*Selected text*.
+++
Re: Mesos fine-grained multi-user mode failed to allocate tasks

2016-07-13 Thread Rahul Palamuttam
Thanks David.
We will definitely take a look at Cook.

I am curious by what you mean by true multi-tenancy.

Under coarse-grained mode with dynamic allocation enabled - what I see in
the mesos UI is that there are 3 tasks running by default (one on each of
the nodes nodes we have).
I also see the coarsegrainedexecutors being brought up.

*Another point is that I always see a spark-submit command being launched
even if I kill that command it comes back up and the exectors get
reallocated on the worker nodes.
However, I am able to launch multiple spark shells and have jobs run
concurrently - which we were very happy with.
Unfortunately, I don't understand why mesos only shows 3 tasks running. I
even see the spike in thread count when launching my jobs, but the task
count remains unchanged.
The mesos logs does show jobs coming in.
The three tasks just sit there in the webui - running.
+++
Can you carry on the mailing-list reply about Mesos and Spark task allocation, starting right after its final sentence? The material after this point has nothing to do with any of this.

*Material supplied*.
+++
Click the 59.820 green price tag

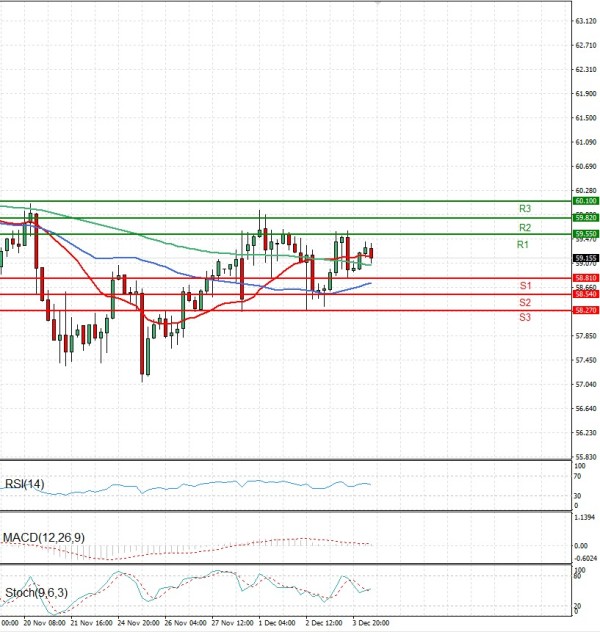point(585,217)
+++
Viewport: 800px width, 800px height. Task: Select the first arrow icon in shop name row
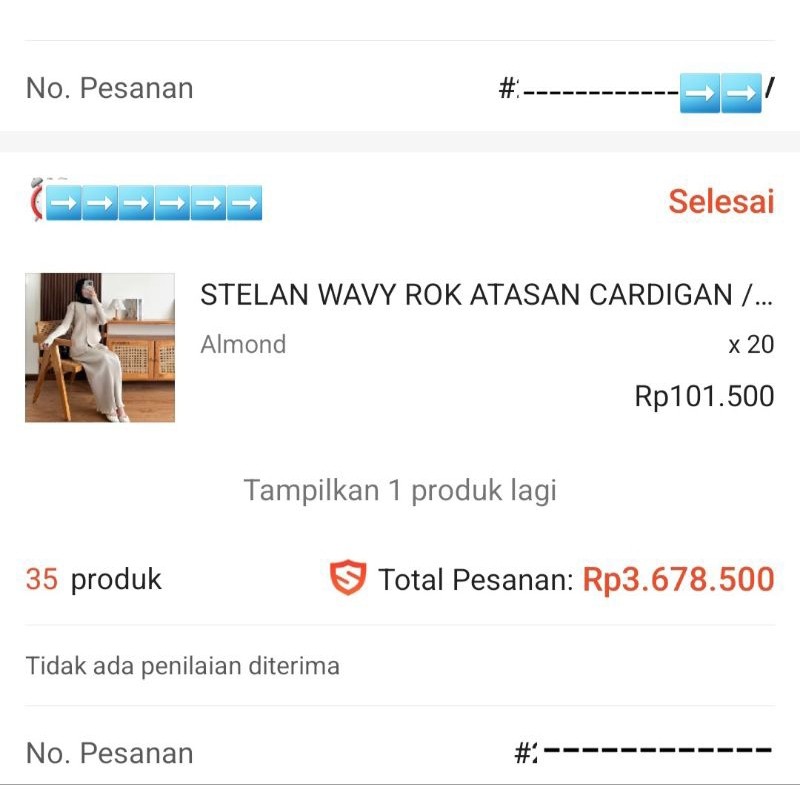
+++
*Response to this task*.
Is this what is expected?
Does running coarsegrained with dynamic allocation make mesos look at each
running executor as a different task?




On Wed, Jul 13, 2016 at 4:34 PM, David Greenberg 
wrote:

> You could also check out Cook from twosigma. It's open source on github,
> and offers true preemptive multitenancy with spark on Mesos, by
> intermediating the spark drivers to optimize the cluster overall.
> On Wed, Jul 13, 2016 at 3:41 PM Rahul Palamuttam 
> wrote:
>
>> Thank you Joseph.
>>
>> We'll try to explore coarse grained mode with dynamic allocation.
>>
>> On Wed, Jul 13, 2016 at 12:28 PM, Joseph Wu  wrote:
>>
>>> Looks like you're running Spark in "fine-grained" mode (deprecated).
>>>
>>> (The Spark website appears to be down right now, so here's the doc on
>>> Github:)
>>>
>>> https://github.com/apache/spark/blob/master/docs/running-on-mesos.md#fine-grained-deprecated
>>>
>>> Note that while Spark tasks in fine-grained will relinquish cores as
 they terminate, they will not relinquish memory, as the JVM does not give
 memory back to the Operating System. Neither will executors terminate when
 they're idle.
>>>
>>>
>>> You can follow some of the recommendations Spark has in that document
>>> for sharing resources, when using Mesos.
>>>
>>> On Wed, Jul 13, 2016 at 12:12 PM, Rahul Palamuttam <
>>> rahulpala...@gmail.com> wrote:
>>>
 Hi,

 Our team has been tackling multi-tenancy related issues with Mesos for
 quite some time.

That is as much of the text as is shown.